At the time, the authorities also ignored the Van As Report’s recommendation to cap speed limits for public transport vehicles like buses at 100km/h based on international best practices.

Then in 1999, a bus crash on the Long Tom Pass in Mpumalanga claimed the lives of 27 tourists, and while the cause thereof was determined to be driver incompetence, government continued to blame it on speed.

In 2002, however, it finally enacted a 100km/h limit for public transport vehicles, inadvertently providing a measuring point to gauge what effect this change really had.

“From 2004 to 2005, the number of fatal bus crashes increased by 76% and the number of fatalities increased by 594%, and from 2005 to 2006, the fatality rate for buses rose by 30%,” said Handfield-Jones.

“So, not only was speed not the cause of the 1999 bus crash, reducing bus top speeds by 20km/h had no effect on fatality rates; the opposite, in fact!”

While remnants of the Van As Report can still be found online, tracking down the document itself is rather difficult.
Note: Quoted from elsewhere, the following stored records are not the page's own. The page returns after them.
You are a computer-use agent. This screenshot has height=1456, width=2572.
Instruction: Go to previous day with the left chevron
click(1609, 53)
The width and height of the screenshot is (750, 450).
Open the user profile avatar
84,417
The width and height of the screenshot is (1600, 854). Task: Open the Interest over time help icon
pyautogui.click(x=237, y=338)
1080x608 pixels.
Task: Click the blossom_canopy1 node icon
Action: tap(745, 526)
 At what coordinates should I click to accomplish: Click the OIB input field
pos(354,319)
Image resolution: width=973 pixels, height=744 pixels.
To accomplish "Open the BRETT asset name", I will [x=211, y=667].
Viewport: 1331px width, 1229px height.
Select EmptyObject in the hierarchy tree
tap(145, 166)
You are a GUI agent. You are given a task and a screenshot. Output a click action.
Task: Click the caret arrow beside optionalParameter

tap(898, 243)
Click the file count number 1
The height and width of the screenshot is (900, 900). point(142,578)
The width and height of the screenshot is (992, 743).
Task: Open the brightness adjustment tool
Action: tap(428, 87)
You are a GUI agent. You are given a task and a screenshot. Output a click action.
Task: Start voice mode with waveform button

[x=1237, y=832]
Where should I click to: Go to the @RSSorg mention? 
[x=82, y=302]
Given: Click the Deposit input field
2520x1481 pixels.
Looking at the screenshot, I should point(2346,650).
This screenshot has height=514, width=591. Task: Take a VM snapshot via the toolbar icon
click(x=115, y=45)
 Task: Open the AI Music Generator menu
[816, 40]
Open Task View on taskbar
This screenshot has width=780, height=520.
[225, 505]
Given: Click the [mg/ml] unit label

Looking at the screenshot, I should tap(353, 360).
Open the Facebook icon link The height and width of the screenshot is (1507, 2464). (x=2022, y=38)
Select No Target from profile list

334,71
Experts say that it has been buried as far away from the public eye as possible, but whoever would have done such a thing, and for what reason they may have done it for, remains unclear to this day.

South Africa’s top-line road safety data produced in annual bundles by the Road Traffic Management Corporation also gives no support to speed prosecution as a road safety strategy, according to Handfield-Jones.

The number of speeding fines issued per annum since 1998 has increased twelve-fold, while simultaneously, fatalities as a result of traffic accidents doubled between 1998 and 2006, and then doubled again since, alluding once more that there is a faint, if any, connection between speed and deadly car crashes.

Misguided attempts

In previous gazettes, speeches, and announcements, government noted that it aims to reduce speed limits across the board by 10km/h.

Slashing restrictions for urban roads, which are generally set at 60km/h, to 50km/h would undoubtedly be beneficial; but doing so on trunk roads and freeways would not, as it would only reduce travel time for motorists without addressing dangerous driving habits.

This inability to consider speed limits for each type of road separately has meant that nothing has been done about any of them.

Another possible reason for the delayed implementation is the sheer cost of replacing road signs across the country and correcting legislation to reflect the new limits.

“Urban speed limits alone would be less problematic to change – this could be done by changing the general speed limit and clearly demarcating the urban limit geography by road signs, as is done in other countries where ‘city limits’ signs clearly indicate the start and end of municipal applicability of laws,” said Handfield-Jones.

“If urban regions were clearly signposted, then the speed limits within them would be the general speed limit for that type of road unless signed otherwise, and we could do away with the current forest of 60 signs, which are mostly superfluous in terms of national legislation.”

With its diminishing voter base, the ruling party may also be trying to avoid public backlash wherever possible by keeping speed restrictions as is.

It faced fierce retaliation when it attempted to reduce blood-alcohol limits to zero in 2021, so much so that the minister of transport at the time turned his back on his own peers and didn’t even endorse the idea, and the so-called initiative was eventually brushed under the rug with nothing to come of it.

Between lives and money, money wins

It has been widely reported that most municipalities derive 50% or more of their revenue from traffic fines, and all metros in the country openly budget for fine revenue, the majority of which comes from motorists breaking the law.

“The problem with actually budgeting for fines, instead of regarding them as extraordinary and unexpected revenue, is that one creates an expectation that traffic violations will persist, rather than an ambition to reduce or eliminate them,” said Handfield-Jones.

This has seen certain authorities encourage and even incentivise traffic officials to take advantage of abusive laws and negligent road engineering in the pursuit of revenue.

Road safety should be a service funded by the taxpayer to save lives, but this is not being pursued due to an inability to accurately calculate the required taxation rate and the lack of political fortitude to implement it.

“We therefore find government in the sociopathic state of claiming to care about road deaths on the one hand, but exploiting them for profit on the other,” concluded Handfield-Jones.

“It’s essentially a choice between lives and money, and money has won.”